History of the club Entente Sportive of Souk-Ahras: The word agreement used during the French colonial in order to make hear between French and Arabs. The first official match against the team of Oum El Bouaghi whose agreement to win the match (2–0), was the beast of the club of the East of Algeria and is also called to this time the (Red Devil). At independence takes the name (Fanal Red). Created on 2 November 1957, he wears the flag of the city in several sports, including football, where he participates in the regional league of Annaba, and the football team of the 1970s when the (ESSA) evolved in 2nd division and gained Several game against big national clubs. This club is considered among the oldest club of Algeria and that spawned great players that participated in the national team. Example: Yacine SID.

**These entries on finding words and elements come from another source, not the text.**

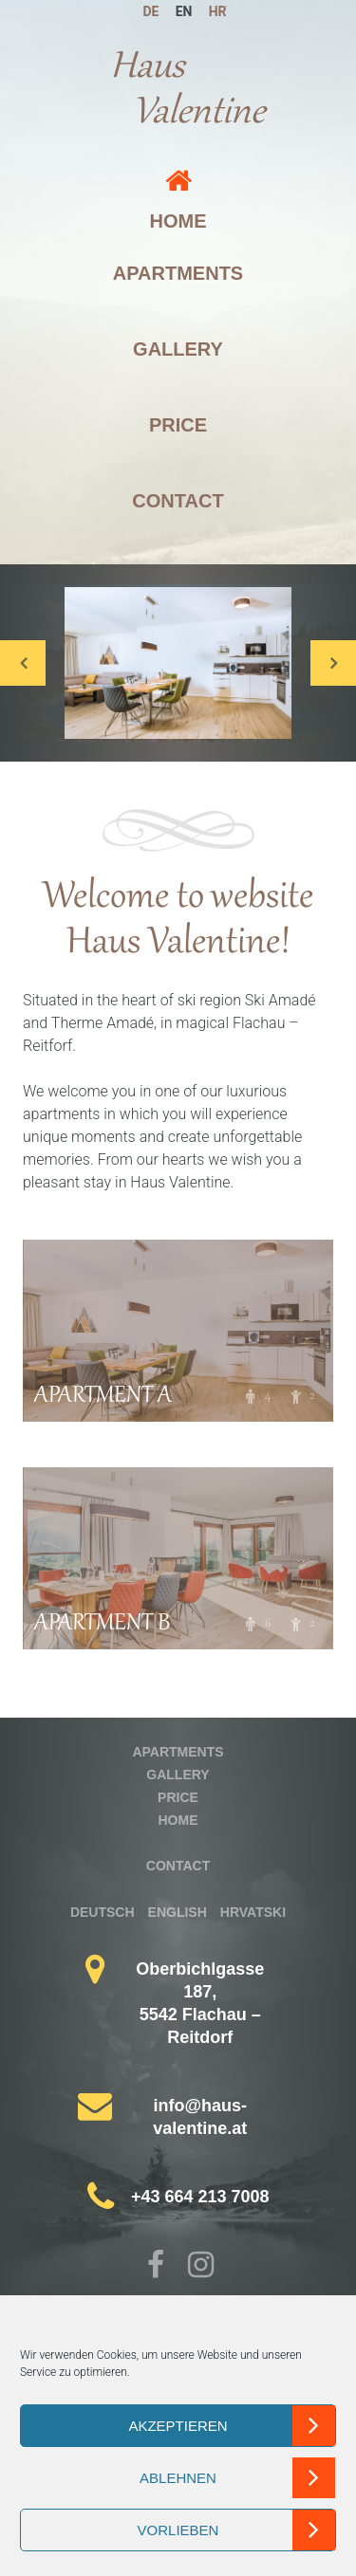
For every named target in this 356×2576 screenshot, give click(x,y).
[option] (178, 663)
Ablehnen (178, 2478)
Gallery (178, 349)
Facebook (159, 2267)
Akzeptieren (177, 2426)
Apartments (178, 273)
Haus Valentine (187, 91)
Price (178, 424)
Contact (177, 500)
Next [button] (333, 663)
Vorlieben (178, 2530)
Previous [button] (23, 663)
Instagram (201, 2267)
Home (178, 221)
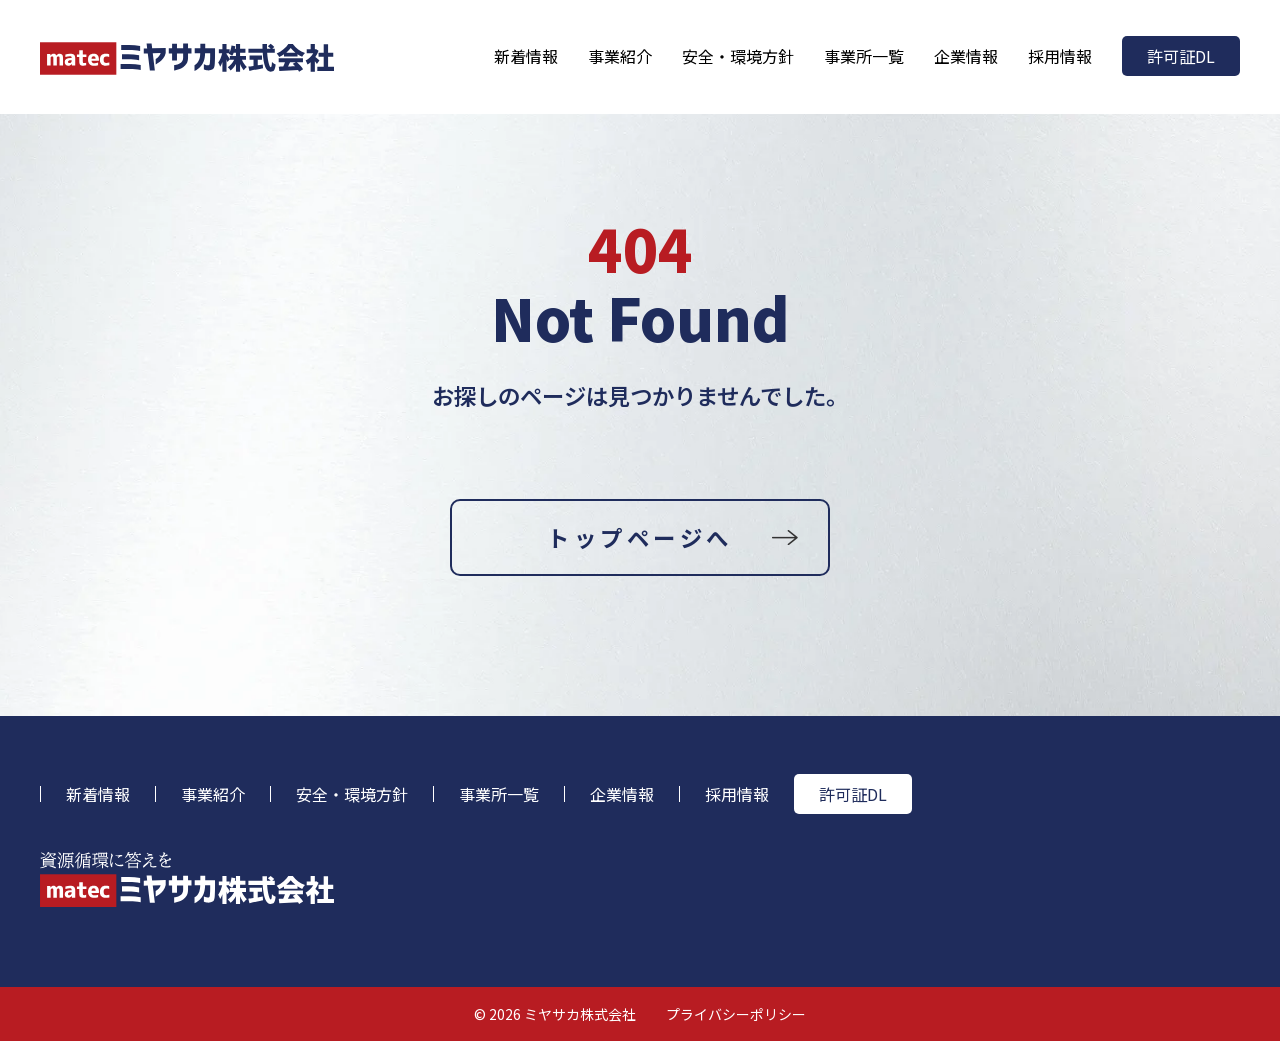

- The different names of the club
1980 Rapid Town of Souk-Ahras (RCSA)

== Colours and badge ==
For the red color, it is a flame that is the heart of the players and the blood of the martyr and the eternal love of the club. The black is the color symbolizes power. Lion of Barbary symbol of the city.

== Stadium ==

Badji Mokhtar of Souk Ahras,
Mokhtar Badji Stadium can accommodate 15,000 spectators with natural grass lawn, it has an athletics tartan track Annexes likely to host high level competitions.

== Supporters and rivalries ==
The club ESSA is the most popular club in Souk Ahras, its supporters are called lions, literally in Arabic Algeria (السبوعة), in reference to their number. Among the fan groups of the club, the Ultras (Red Lion), he is the first group of Ultras in Souk Ahras.